President Trump has ordered an unspecified number of federal law enforcement agents to be deployed in Washington, D.C., days after threatening a federal takeover of the city and claiming that crime there was “totally out of control.”
Washington’s crime rates — ranging from violent crime to thefts and burglaries — have been falling significantly, but the order follows the president’s effort to paint the nation’s capital as rife with violent crime. Mr. Trump highlighted the beating earlier this week of a prominent Department of Government Efficiency employee by a mob of young assailants in an attempted carjacking, according to local police.
“If D.C. doesn’t get its act together,” Mr. Trump wrote on social media on Tuesday, “we will have no choice but to take Federal control of the City.”
The deployment, starting Friday at 12:01 a.m., would include law enforcement officers from a wide swath of agencies across the federal government.

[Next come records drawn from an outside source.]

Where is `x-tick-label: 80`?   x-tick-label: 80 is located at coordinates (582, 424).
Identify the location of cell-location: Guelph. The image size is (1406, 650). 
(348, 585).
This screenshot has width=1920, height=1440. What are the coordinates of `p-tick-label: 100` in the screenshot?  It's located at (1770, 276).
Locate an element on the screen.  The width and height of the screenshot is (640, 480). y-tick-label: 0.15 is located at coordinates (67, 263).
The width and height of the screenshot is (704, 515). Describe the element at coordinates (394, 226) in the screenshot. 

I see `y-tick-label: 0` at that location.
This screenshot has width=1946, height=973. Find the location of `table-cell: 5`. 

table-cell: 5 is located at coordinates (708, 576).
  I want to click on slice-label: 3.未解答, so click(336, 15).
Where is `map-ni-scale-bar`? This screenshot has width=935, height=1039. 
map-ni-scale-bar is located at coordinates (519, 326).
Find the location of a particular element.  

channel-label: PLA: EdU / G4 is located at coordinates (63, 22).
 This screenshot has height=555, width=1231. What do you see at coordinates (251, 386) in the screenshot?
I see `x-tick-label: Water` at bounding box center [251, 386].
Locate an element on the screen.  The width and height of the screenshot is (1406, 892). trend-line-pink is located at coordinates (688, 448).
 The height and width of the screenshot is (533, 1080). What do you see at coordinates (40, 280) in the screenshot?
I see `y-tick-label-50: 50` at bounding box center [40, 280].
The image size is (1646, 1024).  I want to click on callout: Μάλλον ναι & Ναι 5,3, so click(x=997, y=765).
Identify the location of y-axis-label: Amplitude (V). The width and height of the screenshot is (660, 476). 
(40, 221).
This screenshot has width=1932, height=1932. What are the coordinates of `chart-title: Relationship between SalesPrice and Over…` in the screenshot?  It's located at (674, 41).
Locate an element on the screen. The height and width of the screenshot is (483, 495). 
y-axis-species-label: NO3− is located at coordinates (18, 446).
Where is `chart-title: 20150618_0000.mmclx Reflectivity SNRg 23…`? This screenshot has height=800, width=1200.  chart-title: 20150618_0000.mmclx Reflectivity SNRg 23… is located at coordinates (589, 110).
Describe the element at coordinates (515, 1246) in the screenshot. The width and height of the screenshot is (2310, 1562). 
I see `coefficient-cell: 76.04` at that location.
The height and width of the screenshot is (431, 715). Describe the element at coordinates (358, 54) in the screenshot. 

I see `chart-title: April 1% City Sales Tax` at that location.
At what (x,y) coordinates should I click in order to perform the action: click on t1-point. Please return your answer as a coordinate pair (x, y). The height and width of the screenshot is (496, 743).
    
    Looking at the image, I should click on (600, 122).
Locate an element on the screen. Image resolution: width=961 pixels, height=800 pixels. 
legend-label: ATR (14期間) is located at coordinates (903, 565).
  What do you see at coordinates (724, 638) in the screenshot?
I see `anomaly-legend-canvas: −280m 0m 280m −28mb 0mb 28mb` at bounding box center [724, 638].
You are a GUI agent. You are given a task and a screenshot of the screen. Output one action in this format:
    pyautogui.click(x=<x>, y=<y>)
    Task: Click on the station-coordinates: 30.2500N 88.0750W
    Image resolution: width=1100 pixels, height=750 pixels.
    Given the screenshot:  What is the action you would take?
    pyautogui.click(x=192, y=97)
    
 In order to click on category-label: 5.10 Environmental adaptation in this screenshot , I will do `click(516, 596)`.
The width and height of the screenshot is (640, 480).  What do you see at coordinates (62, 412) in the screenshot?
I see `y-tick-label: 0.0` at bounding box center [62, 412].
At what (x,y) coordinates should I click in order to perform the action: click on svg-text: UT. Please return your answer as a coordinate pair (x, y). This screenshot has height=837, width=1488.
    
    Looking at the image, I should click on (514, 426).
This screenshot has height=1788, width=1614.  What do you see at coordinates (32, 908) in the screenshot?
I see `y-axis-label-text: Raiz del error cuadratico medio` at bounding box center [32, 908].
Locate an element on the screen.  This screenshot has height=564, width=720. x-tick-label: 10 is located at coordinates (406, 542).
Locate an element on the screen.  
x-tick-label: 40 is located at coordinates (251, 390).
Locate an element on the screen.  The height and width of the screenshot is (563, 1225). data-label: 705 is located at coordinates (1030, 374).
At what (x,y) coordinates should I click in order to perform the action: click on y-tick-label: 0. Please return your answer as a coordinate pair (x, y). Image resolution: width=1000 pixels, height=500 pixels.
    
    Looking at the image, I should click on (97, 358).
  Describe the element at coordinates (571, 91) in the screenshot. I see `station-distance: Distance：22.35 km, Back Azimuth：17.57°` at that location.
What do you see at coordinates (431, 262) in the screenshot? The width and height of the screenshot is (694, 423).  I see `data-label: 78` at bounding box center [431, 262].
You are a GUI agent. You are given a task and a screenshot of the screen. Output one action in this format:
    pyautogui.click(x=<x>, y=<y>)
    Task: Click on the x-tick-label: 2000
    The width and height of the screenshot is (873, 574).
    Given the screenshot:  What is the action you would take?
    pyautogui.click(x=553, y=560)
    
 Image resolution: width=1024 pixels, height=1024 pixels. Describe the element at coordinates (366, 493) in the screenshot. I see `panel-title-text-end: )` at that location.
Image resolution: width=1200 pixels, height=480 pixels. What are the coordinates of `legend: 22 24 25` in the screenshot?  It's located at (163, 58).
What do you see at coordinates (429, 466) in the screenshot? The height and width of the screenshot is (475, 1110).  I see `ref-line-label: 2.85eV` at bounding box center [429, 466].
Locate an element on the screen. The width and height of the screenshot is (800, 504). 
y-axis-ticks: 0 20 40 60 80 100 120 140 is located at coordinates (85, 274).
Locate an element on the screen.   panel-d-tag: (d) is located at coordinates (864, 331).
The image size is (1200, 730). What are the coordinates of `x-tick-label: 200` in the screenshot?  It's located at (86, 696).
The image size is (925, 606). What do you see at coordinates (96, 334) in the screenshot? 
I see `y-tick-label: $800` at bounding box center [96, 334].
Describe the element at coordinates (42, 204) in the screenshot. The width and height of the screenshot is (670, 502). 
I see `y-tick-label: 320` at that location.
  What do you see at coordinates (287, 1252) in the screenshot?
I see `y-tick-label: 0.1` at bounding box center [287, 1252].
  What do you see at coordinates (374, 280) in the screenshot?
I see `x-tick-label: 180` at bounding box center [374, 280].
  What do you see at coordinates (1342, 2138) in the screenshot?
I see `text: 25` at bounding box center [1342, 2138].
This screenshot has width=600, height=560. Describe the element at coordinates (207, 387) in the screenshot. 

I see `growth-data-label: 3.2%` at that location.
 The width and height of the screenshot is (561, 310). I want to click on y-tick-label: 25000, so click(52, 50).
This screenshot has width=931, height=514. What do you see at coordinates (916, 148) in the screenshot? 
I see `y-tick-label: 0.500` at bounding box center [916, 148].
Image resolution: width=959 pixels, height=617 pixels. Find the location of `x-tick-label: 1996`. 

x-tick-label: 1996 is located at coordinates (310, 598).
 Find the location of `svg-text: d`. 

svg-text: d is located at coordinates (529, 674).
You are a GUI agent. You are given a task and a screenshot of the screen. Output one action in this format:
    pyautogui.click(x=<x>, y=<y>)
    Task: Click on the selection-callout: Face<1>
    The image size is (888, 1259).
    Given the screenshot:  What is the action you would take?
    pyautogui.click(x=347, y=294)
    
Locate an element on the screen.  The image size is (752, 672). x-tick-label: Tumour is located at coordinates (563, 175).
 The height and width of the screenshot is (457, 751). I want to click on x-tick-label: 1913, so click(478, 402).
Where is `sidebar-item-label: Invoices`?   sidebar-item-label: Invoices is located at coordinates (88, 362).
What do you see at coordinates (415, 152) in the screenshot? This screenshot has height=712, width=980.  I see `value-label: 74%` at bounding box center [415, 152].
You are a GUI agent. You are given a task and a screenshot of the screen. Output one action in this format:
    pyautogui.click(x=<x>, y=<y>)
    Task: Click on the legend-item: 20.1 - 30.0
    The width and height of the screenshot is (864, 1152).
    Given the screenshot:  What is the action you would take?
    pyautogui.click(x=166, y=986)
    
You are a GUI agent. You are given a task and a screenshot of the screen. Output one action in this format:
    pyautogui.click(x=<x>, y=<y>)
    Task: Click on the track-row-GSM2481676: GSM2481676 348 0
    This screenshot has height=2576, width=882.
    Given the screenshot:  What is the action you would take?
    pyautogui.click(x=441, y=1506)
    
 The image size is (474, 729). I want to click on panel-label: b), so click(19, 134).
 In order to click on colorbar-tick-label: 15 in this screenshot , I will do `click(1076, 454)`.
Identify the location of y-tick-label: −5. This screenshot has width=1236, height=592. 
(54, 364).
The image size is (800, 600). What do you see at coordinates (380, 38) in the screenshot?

They include: Immigration police tasked with deportations, the F.B.I., U.S. marshals, the Drug Enforcement Administration and twelve other federal agencies.
It is unclear how many agents will be part of the surge and in what parts of the city. A statement from the White House said that the deployment “will be focused on high traffic tourist areas and other known hotspots,” a category that could be broadly interpreted to include much of the city.
The White House also said that officers “will be identified, in marked units, and highly visible,” an apparent reference to concerns about the aggressive tactics of masked immigration police who have been filmed swarming people on the street, arresting them with zip ties and bundling them into unmarked vehicles.